Прислушиваясь к наездникам и, так сказать, к лошадям, я вовсе не собирался писать о них. Напротив, конюшня служила мне противоядием от книжной полки. После бесчисленных «См.» и «стр.» было приятно прочесть на дверях денника «сер. жер.» или «гн. коб.». «Великое дело сидеть в седле. Можно подняться на стременах и далеко видеть кругом», — так говорил Джон Вебстер, драматург, современник Шекспира. Все, что обгоняет тебя или несется навстречу, попадает в поле зрения с особенной резкостью, потому что лошадь и ты вместе с ней оказываешься как бы против течения.
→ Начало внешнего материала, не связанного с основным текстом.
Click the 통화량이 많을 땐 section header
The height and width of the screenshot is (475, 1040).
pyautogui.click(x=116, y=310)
На коне можно подъехать вдруг со стороны совершенно неожиданной: знакомые имена, хорошо известные названия заговорят иначе, а также откроются по-новому целые явления, будто бы и не связанные с лошадью. «Вот хоть отсюда свороти влево, да бором иди по тропинке до часовни, что на Чеканском ручью, а там прямо через болото на Хлопино…» Это из «Бориса Годунова». Пушкинский путь. И вот он, Чеканский ручей, — конь пробует его копытом и пятится. «Вперед! и горе Годунову!» Заставляя коня прыгнуть через пушкинский ручей, стараясь сделать посыл, как меня учили, я, право, не думал кому-нибудь об этом рассказывать.
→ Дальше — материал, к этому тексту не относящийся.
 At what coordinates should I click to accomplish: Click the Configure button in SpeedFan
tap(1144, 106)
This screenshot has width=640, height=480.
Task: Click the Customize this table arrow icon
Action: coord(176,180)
Все началось с внучки Байрона. Был я студентом, занимался конным спортом. Вдруг приезжает англичанин. Конеторговец. Первый крупный представитель зарубежного конного мира, посетивший нашу страну. Мне говорят: «Будешь у него переводчиком, раз уж ты знаешь лошадиный язык». А для меня мистер Форбс — так его звали — был первым англичанином, с которым я заговорил на его родном языке. — Литература? — переспросил мистер Форбс относительно моих основных интересов. — Давно, давно я, кроме каталогов конных аукционов, ничего не читал. Шекспир? «Корону за коня!» Мало предлагает. Я сообщил мистеру Форбсу, что наши переводчики сократили эту цену ровно вдвое: «Коня! Коня! Полцарства за коня!» — Полцарства?! — поразился мистер Форбс. — Сейчас за такую цену не только классной лошади, но даже кошки хорошей не достанешь. В каком году, вы говорите, это было? О Шекспире мистер Форбс слушал, не прерывая. Однако стоило произнести имя Байрона, как он преобразился. — Я же знаком с леди Вентворт! — воскликнул он. — Хотите, я вас с ней познакомлю в порядке переписки? Ну зачем мне переписка с леди Вентворт? Годы миновали.